The chief interests of some have been intellectual and ethical rather than theological, while others pursued political and material interests instead of religious ones. There have been statesmen, reformers, humanitarians, educators, and arts patrons. But there have also been those whose personalities and examples have elicited contempt and disrespect, not because of their lowly origins and pedigrees, but because of apparent deficiencies of character and ability.
Whereas the official title of the pope is a highly exalting one, some have been given much less complimentary appellations by their associates or biographers, contemporary or subsequent. Some records describe Pius II as a “reformed rake,” while “Peter Pig’s Mouth” was a nickname attached to Sergius IV (Brusher 286, 416). It was said of the economist Pope John XXII, who manipulated high finance during his pontificate, that he was, indeed, the Bankier des Heiligen Stuhles (Banker of the Holy Chair or Holy See; Gontard 319). At the conclusion of the conclave which put Jacques Fburrier in “Peter’s Chair” as the newly elected Benedict XII, he declared of himself, “You have elected a jackass” (Brusher 390).

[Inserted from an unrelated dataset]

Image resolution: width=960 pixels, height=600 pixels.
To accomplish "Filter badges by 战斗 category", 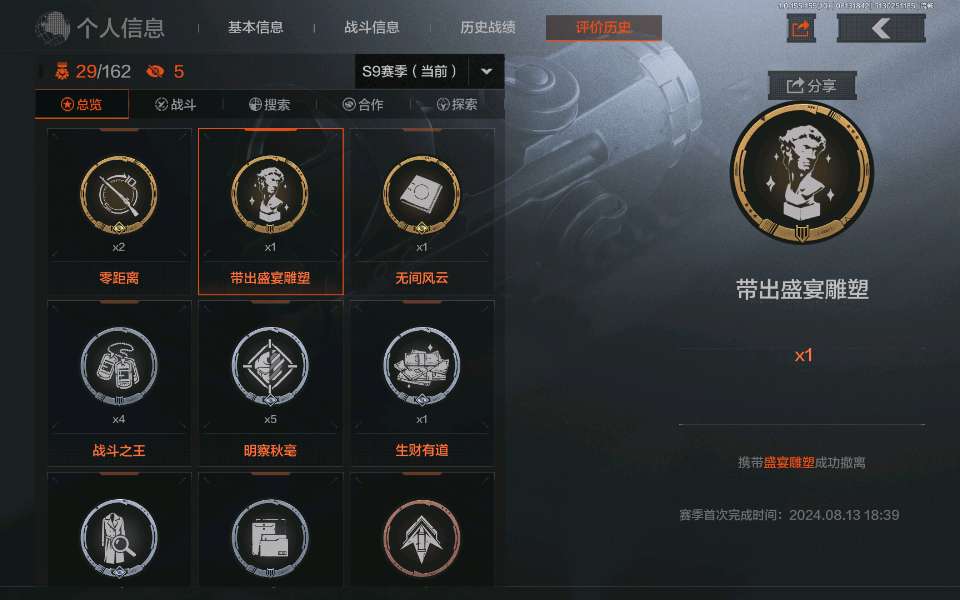I will pyautogui.click(x=176, y=105).

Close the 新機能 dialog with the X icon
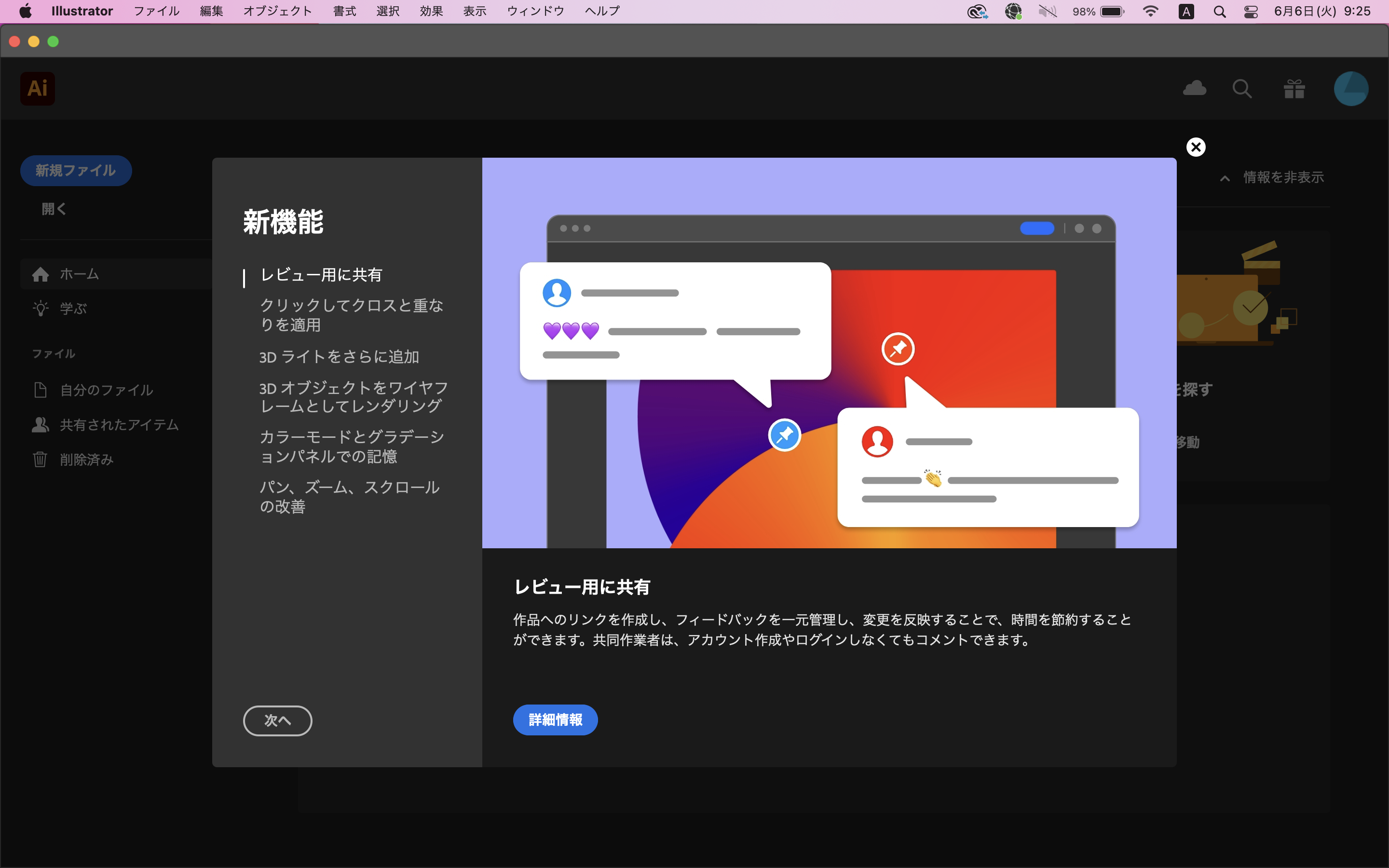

It is true that most have come from the clerical and priestly ranks or from the monasteries. But some have been laymen, totally lacking in preparation or training for such an office.
Any assumption that religious leadership and ecclesiastics have been exclusively the concern and preoccupation of priests and theologians ignores hundreds of years of history. It also forgets that religion has been a human experience responsible for much of the worst examples of man’s inhumanity to men. The popes have had their share in this.
There have been more Italians or Romans than any other nationality. However, the Greeks, the French, the Syrians and Germans have all contributed several to the papacy. At least two or more Spaniards, Africans, Sicilians, Portuguese and Sardinians have all aspired to wear the tiara, together with one from each of several other countries.
The names of these men, both the Christian names and the assumed new names, or papal names, have been as diverse as their nationalities and backgrounds. Twenty-three “true” popes have used the name John as have some anti-popes who were not officially recognized. Several have used the names Paul, Pius, Adrian, Gregory, Felix, Benedict, Clement, Leo or Nicholas.
Some of them took the world by its economic, political and moral tethers and shook it a bit. Their wisdom and benevolence have blessed respective generations while their mistakes and blunders have brought the world time and again to the brink of self-destruction. Their perspectives toward such human enterprises as education, economics, civics and even charity were as varied in detail as their backgrounds. Yet, most were Christian idealists.
But, to view them as merely pious, sanctimonious, timorous souls would belie their humanity and ignore the recorded examples of disposition to heresy, anger, despair, skepticism, and the temptations of the flesh.
Many of them wrote much, but very little of it could have made its way to the best seller list in any age, though some of it has become classic in theological contexts. They have been bound together through the centuries not by their personalities, nor religious conviction, neither by fidelity to each other, but rather by common commitment to the idea of the papacy itself—that was the common denominator.